How to design a recurring revenue model that will attract capital

How to design a recurring revenue model that will attract capital

George Deeb is the Managing Partner at Chicago-based Red Rocket Ventures, a startup consulting and financial advisory firm based in Chicago.

One of the first things that a venture capitalist looks for in assessing an investment opportunity is the revenue model of the business. More specifically, they are looking for the frequency of that revenue stream, and whether or not it is recurring and easily predictable.

The rationale being investors prefer businesses that maximize the lifetime value of their consumers, and get maximum leverage and returns on the initial marketing cost of customer acquisition (which they are funding).

Designing a winning, recurring and predictable revenue model

Let’s compare two different businesses: the iExplore’s adventure travel business vs.
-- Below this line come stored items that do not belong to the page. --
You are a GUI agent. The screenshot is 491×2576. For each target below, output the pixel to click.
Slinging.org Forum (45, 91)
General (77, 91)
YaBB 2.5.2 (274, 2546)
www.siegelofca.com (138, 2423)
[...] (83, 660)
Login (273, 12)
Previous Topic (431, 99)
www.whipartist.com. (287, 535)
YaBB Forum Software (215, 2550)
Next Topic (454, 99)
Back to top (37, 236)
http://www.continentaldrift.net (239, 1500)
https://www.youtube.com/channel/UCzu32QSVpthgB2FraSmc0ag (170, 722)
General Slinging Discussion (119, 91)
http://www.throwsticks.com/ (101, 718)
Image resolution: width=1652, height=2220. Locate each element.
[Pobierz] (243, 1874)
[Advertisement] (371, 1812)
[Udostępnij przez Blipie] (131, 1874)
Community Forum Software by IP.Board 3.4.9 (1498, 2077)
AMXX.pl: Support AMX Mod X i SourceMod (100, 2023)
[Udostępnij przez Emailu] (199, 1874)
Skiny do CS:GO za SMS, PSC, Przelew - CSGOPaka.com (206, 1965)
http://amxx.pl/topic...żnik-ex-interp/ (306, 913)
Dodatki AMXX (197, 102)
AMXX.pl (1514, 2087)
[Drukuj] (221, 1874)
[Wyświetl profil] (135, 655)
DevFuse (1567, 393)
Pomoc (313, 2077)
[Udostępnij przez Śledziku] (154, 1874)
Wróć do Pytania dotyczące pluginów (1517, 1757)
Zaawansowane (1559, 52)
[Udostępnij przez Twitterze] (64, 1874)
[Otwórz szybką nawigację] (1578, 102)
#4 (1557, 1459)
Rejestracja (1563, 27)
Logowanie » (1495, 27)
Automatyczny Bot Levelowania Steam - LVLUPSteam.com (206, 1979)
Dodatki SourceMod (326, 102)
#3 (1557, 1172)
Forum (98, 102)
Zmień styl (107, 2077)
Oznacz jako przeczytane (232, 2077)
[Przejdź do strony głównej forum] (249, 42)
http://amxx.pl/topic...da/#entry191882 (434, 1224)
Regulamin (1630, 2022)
Verizon’s mobile phone service. iExplore’s adventure travel business is very expensive to market to, identifying affluent consumers that can afford a $5,000 vacation.

Let’s say the cost of customer acquisition is $1,000 per customer, which eats up a good portion of the $1,500 (30 percent) gross margin on that trip sold. Which would be OK, if iExplore had a high frequency purchase.

But, adventure travelers buy a big vacation like this every couple years, so that is a long time to wait to drive repeat sales and to leverage your upfront marketing investment, hurting the lifetime customer value calculation.

On the other hand, Verizon’s mobile phone service appeals to most everyone, regardless of demographics. Everyone needs a mobile phone these days, so Verizon is not looking for a needle in the haystack to whom to market its service. So, its cost of customer acquisition will be a lot lower, closer to $300.

And, at $100 per month for its service, Verizon will drive a large and recurring revenue stream over a five year period totaling $6,000 (assuming clients will remain with them and their service stays competitive over that period).

That is a 20x relationship between between revenues and initial marketing cost for Verizon, and a 10x relationship for iExplore (assuming two vacations purchased in a five year period).

But, what Verizon has that iExplore does not is high predictability of future revenues. Customers are locked up in two year contracts, and customers largely stay with the same carriers beyond the initial contract, assuming they are happy with the service.

This amounts to a locked-in good visibility to its future revenues for the next few years, where iExplore’s customers may or may not buy a second vacation – particularly in a market that is highly cyclical and subject to big economic swings in demand for discretionary products of this nature.

Which model to go with?

It is pretty clear that Verizon beats iExplore, in terms of who has the better revenue model. Its service appealed to a lot more potential customers, and its cost of acquisition was a lot lower. The lifetime value of customer revenues was a lot higher, and, most importantly, its future revenue stream was a lot more predictable and contracted over the long term, which in the world of startups seeking capital from venture capitalists, means everything.

So, as you design your revenue model, make sure it is highly-recurring and highly-predictable, to maximize odds of securing capital for your business.